I consider this a slight abuse of the orphan/disown functionality. Wikipedia defines orphan as [...] a child whose parents are dead or have abandoned them permanently. In my opinion, orphan packages should be defined analogously: Packages which have been abandoned permanently by their former maintainers. I didn't know that some people used package disowning the way you described it. Thanks for bringing that to my attention. Even if we disregard the etymology of the word, I still do not think that "disown but keep maintaining" is a good idea. It makes it quite hard to distinguish between "real" orphans and "maintained" orphans. Also, the maintainer information is the first point of contact when issues with the package arise. Hiding it like that doesn't seem like a good idea. So maybe we need to improve the way changing maintainership works. Having a "Give up for adoption" button (that keeps the current maintainer while allowing anybody to adopt the package) in addition to "Disown" is one possibility. I am open to other suggestions. Maybe you could at least add yourself as a co-maintainer for now. Or if you are really *actively* trying to find new maintainers, it probably wouldn't hurt if you were listed as a maintainer until you find somebody. By the way: Yes, "orphan" packages in the official repositories are deleted from time to time. We have so-called Midyear Cleanups and Christmas Cleanup where exactly that is done (although I think we didn't have them for a while for some reason)... Regards, Lukas
On Wed, Aug 12, 2015 at 11:05 AM, Lukas Fleischer <lfleischer@archlinux.org> wrote:
Wikipedia defines orphan as
[...] a child whose parents are dead or have abandoned them permanently
...but new parents may want to adopt them, if given the opportunity. Deleting *long-time* orphaned packages may increase the overall quality of the AUR, but aggressively deleting them within mere hours or days (before new maintainers had a chance to find them), will have the opposite effect - because it encourages the old maintainers to hang on to packages pro-forma even when they don't actually maintain them anymore, leading to more stale packages in the AUR and no way to easily identify them. Orphaning helps smooth the process of getting a package in the hands of an active maintainer (and thus ensuring best package quality), because it: - It allows potential maintainers to discover them (through AUR helpers which show orphaned status, or by explicitly searching for orphans in the web interface - there's even a special button for it). - It encourages potential maintainers to adopt the package, by making it as painless as possible (one mouse click) rather than confronting them with a situation (inactive maintainer) where adoption might take an unknown amount of time and stress (and thus many won't bother).
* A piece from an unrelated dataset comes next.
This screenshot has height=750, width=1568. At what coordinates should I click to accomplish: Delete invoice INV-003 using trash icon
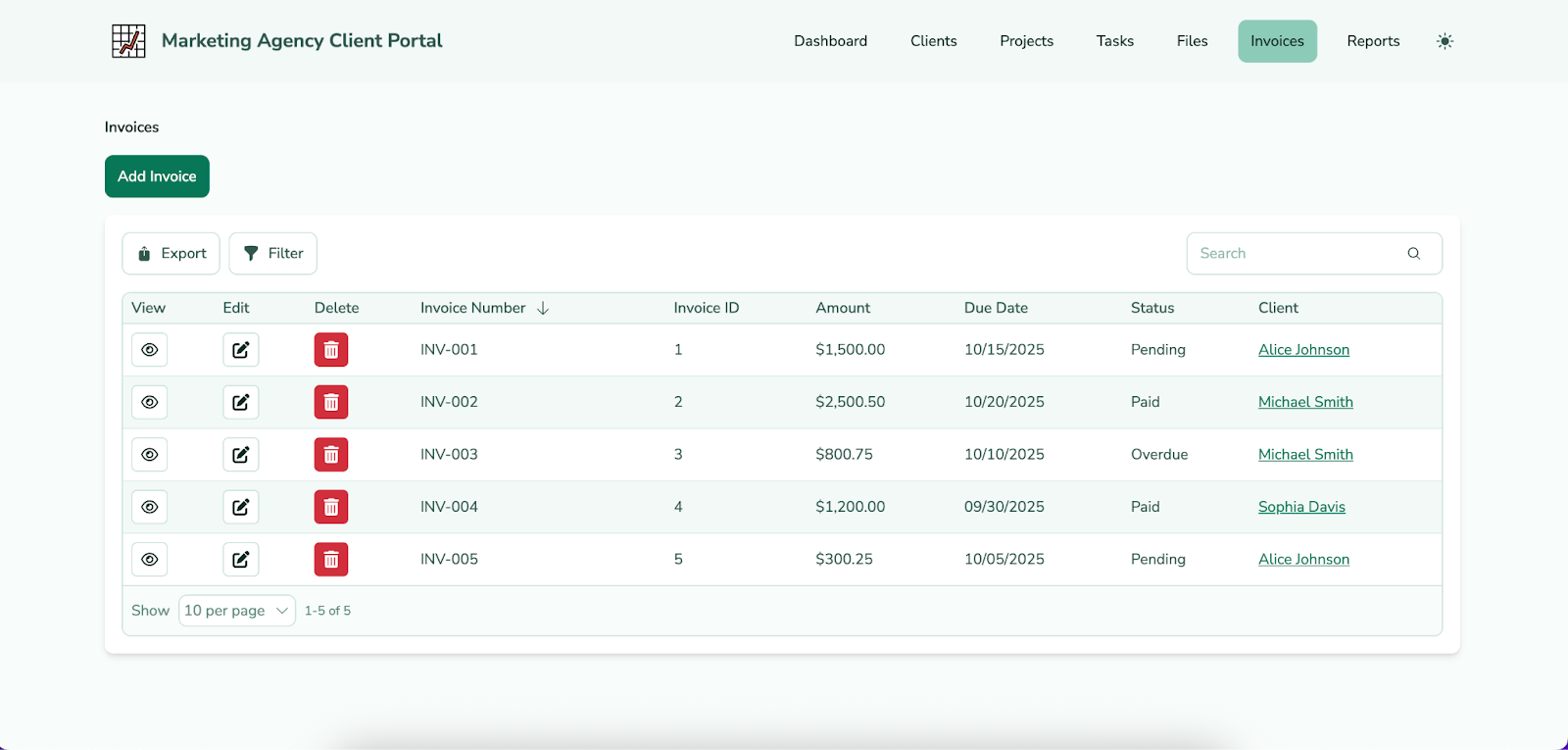[x=331, y=455]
So maybe we need to improve the way changing maintainership works. Having a "Give up for adoption" button (that keeps the current maintainer while allowing anybody to adopt the package) in addition to "Disown" is one possibility.
What is the point of the "disown" button then, if it does the same thing as "request for deletion"? There are two possible things at play here that a maintainer might want to do: 1) "I want the package to be deleted." 2) "I want a new maintainer to find this package (e.g. because I don't use this software anymore, but other users and packages still depend on it)." Until now, we could use "request for deletion" for (1), and "disown" for (2). Now that you're making "disown" work like "request for deletion", we have two redundant mechanisms for (1), and none for (2). Adding a third mechanism like you suggest is a possibility, but why not just have one for each like we did until now?
So maybe we need to improve the way changing maintainership works. Having a "Give up for adoption" button (that keeps the current maintainer while allowing anybody to adopt the package) in addition to "Disown" is one possibility. What is the point of the "disown" button then, if it does the same thing as "request for deletion"?
There are two possible things at play here that a maintainer might want to do:
1) "I want the package to be deleted." 2) "I want a new maintainer to find this package (e.g. because I don't use this software anymore, but other users and packages still depend on it)."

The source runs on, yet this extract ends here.